Reliance On And Loss Of Guarantees In Examinerships

Author:Mr Declan Tormey
Profession:Reddy Charlton McKnight

It has become common place that directors give personal

guarantees for companies. As more and more companies enter into

examinership both creditors and guarantors need to be aware of

their exposure to and the limiations of these guarantees.


Examinership will not automatically prohibit a creditor from

relying on a guarantee. While guarantees cannot be enforced while

the company is in examinership, this protection falls away once the

company is no longer in examinership

Indeed, the recent Birchport Limited/Ocean Bar case shows the

willingness of a creditor to accept a scheme in an examinership

where there is a guarantee. In this case, ACC Bank accepted a

scheme whereby €378,000 of a secured debt of

€1,370,000 was treated as if it were unsecured and was

written down with the other unsecured creditors. The presence of

personal guarantees was a significant factor that encouraged ACC to

accept the scheme. ACC may enforce those guarantees in the future

to make good its loss, although of course a guarantee is be no more

valuable than the assets of the guarantor.

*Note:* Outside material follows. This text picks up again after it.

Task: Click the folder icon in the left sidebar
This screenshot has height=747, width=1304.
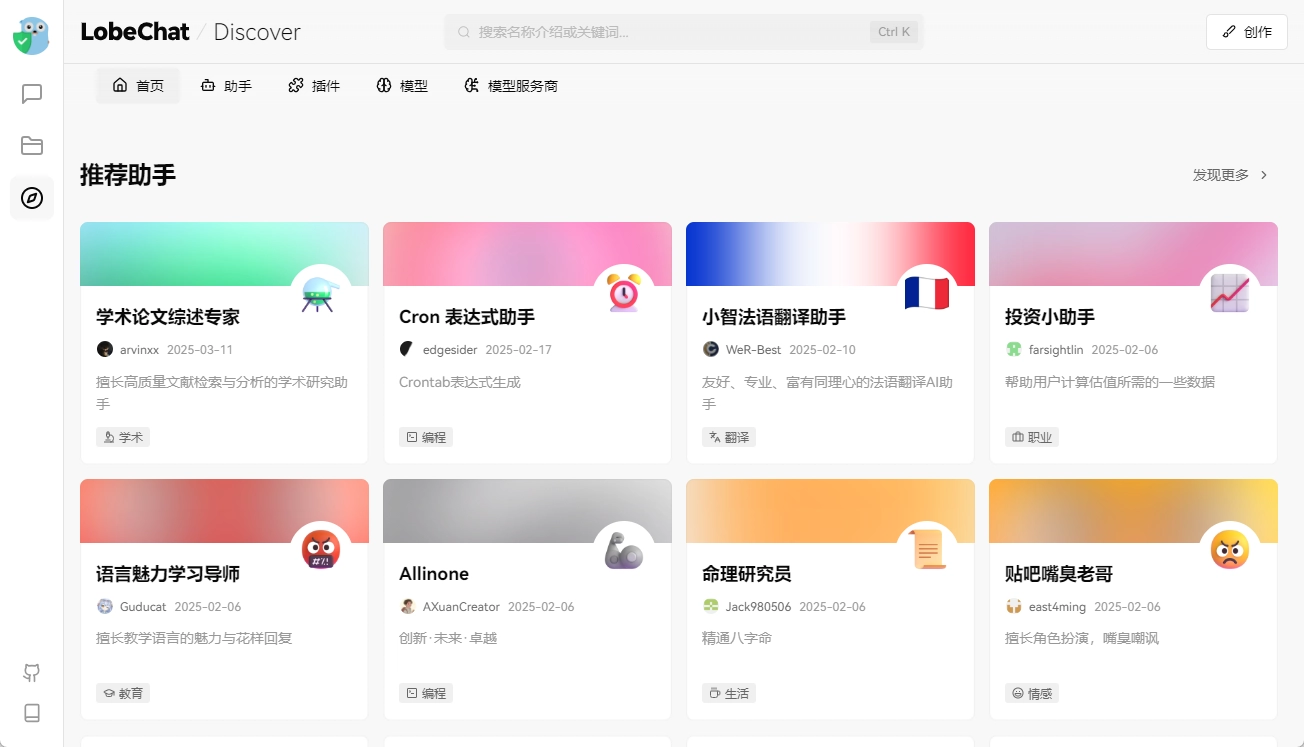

Guarantors should therefore be considering:

what exposure they may have in respect of guarantees,

whether they have the assets to meet that exposure; and

if there are co-guarantors, whether or not those co-guarantors

will be able to satisfy their portion of the guarantee.


In an examinership, a creditor will lose the benefit of a

guarantee in an examinership if they do not comply with certain

strict requirements.

Where the examiner gives the creditor notice of a meeting of the

creditors, the creditor must serve written notice on the guarantor

offering the guarantor certain rights. If the creditor fails to do

so, or does not do so within the tight time periods specified, then

the creditor cannot enforce the guarantee.

The notice referred to above must offer to...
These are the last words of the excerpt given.